Brasil: soja desmata a Amazônia, comprova dado de satélite
Conversão direta de floresta para lavoura respondeu por 23% do desmate em 2003
Estudo feito por grupo dos EUA rejeita idéia de que soja só ocupa área já derrubada e põe agricultura como nova vilã de emissões de carbono.
Soja desmata? Já havia vários indicativos.
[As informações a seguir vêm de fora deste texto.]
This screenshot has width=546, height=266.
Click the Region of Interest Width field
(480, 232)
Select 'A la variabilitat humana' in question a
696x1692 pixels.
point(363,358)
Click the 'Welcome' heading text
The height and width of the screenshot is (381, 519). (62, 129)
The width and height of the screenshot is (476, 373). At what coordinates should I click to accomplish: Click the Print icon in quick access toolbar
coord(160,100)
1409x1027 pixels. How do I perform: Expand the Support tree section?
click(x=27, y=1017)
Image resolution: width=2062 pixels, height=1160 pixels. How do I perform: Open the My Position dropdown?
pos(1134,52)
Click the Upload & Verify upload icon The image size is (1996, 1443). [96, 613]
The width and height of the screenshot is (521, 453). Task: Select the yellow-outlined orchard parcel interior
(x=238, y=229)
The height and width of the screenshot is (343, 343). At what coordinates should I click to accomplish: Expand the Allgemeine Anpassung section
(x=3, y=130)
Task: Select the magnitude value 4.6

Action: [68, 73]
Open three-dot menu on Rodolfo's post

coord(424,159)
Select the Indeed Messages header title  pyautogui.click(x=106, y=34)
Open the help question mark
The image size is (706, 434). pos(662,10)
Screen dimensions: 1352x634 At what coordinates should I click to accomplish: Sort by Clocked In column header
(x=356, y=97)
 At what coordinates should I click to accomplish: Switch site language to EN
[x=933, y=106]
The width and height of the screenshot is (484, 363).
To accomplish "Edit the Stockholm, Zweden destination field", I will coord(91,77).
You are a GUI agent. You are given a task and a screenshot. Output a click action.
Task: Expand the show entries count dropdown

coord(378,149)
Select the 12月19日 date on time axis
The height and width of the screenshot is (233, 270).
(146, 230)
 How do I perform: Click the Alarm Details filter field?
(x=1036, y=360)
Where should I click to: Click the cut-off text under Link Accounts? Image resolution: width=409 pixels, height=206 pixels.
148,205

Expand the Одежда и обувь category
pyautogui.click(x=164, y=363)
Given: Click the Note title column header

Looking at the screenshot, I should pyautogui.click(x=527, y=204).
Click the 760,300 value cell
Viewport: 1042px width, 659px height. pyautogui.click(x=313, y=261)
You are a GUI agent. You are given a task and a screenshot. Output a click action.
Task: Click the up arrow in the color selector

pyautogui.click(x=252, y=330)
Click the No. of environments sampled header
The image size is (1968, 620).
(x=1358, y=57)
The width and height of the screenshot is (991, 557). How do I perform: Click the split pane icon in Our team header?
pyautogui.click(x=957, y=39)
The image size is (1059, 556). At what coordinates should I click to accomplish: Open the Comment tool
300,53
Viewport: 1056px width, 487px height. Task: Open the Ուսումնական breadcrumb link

Mas a resposta dada por um estudo publicado hoje não é só um categórico "sim". É um "quanto" também.
Cruzando imagens de satélite com levantamentos em campo, cientistas dos EUA e do Brasil estimaram em 5.400 quilômetros quadrados o total de floresta convertida diretamente para grãos em Mato Grosso de 2001 a 2004.
No ano de 2003, quando o preço da soja no mercado internacional atingiu seu pico, a conversão direta para lavoura representou quase um quarto de tudo o que se desmatou no Estado campeão da devastação da Amazônia.
Para quem gosta de números, é quase um Distrito Federal onde a soja substituiu a floresta diretamente -sem contar o efeito conhecido do grão de "empurrar" a fronteira agrícola indiretamente, estimulando a pecuária a ocupar novas áreas. Nesse período, Mato Grosso desmatou 38 mil quilômetros quadrados, ou 3,5 Jamaicas, 40% de tudo o que se perdeu de floresta na Amazônia.
O novo estudo, publicado na revista da Academia Nacional de Ciências dos EUA (www.pnas.org), foi liderado por Douglas Morton, especialista em sensoriamento remoto da Universidade de Maryland. Ele derruba dois argumentos comuns dos sojicultores para dissociar sua atividade da fama de vilã da floresta. Um é o de que a soja só faz ocupar áreas previamente desmatadas para pastagem e abandonadas pelos pecuaristas -os dados mostram que isso acontece, sim, mas não explica toda a dinâmica do desflorestamento.
O outro é o de que as variações do preço do grão só se refletirão nas taxas de desmatamento dois ou três anos adiante, porque a conversão de floresta para lavoura leva tempo. "Mais de 90% das aberturas para agricultura foram plantadas no primeiro ano após o desmatamento", rebate o estudo.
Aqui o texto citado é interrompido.